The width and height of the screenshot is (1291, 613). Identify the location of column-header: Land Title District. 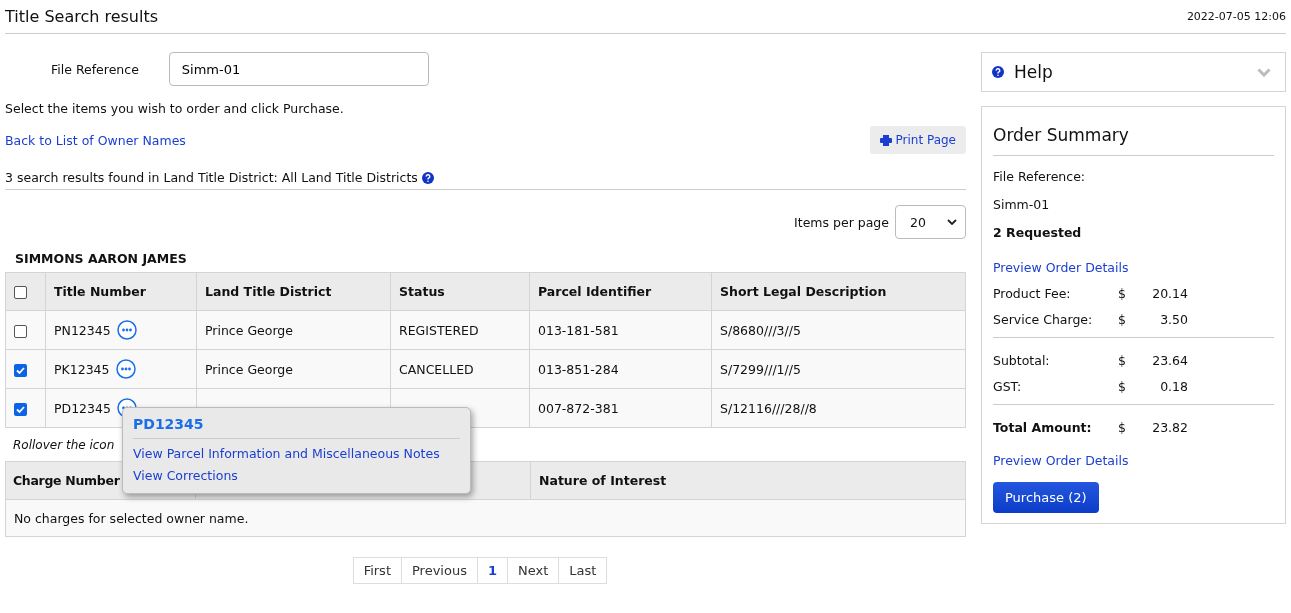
# # # # #
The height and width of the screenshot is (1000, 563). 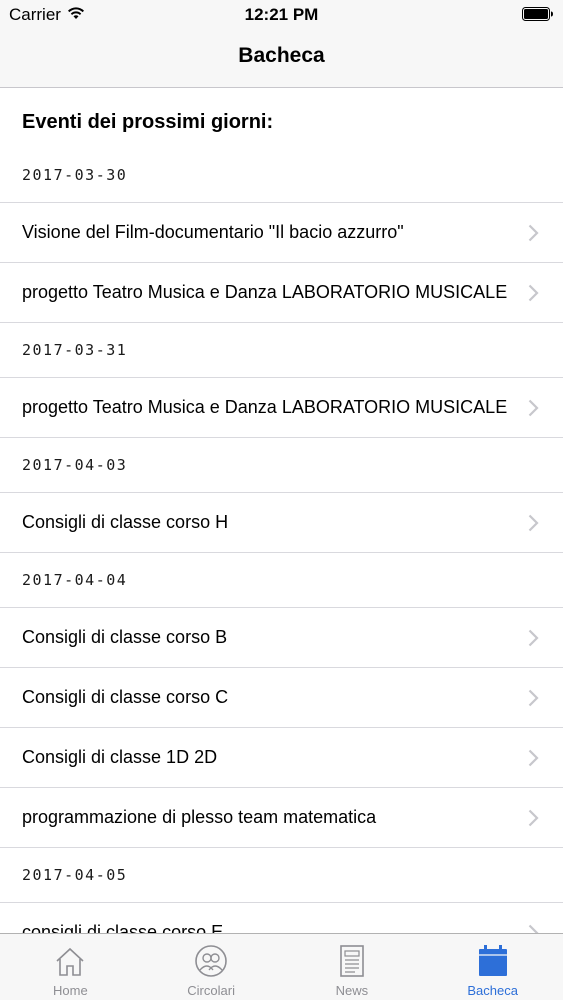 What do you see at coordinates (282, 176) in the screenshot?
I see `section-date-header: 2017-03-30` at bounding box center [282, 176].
# # # # #
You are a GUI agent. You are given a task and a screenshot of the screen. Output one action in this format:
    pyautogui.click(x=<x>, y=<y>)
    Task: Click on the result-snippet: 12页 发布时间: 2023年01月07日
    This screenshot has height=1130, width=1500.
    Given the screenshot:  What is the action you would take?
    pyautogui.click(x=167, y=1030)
# # # # #
Copy out verbatim the part of the listing that opens with the line containing "You are a GUI" and closes with the line containing "pyautogui.click(x=167, y=1030)", both of those lines included.

TASK RESULT:
You are a GUI agent. You are given a task and a screenshot of the screen. Output one action in this format:
    pyautogui.click(x=<x>, y=<y>)
    Task: Click on the result-snippet: 12页 发布时间: 2023年01月07日
    This screenshot has height=1130, width=1500.
    Given the screenshot:  What is the action you would take?
    pyautogui.click(x=167, y=1030)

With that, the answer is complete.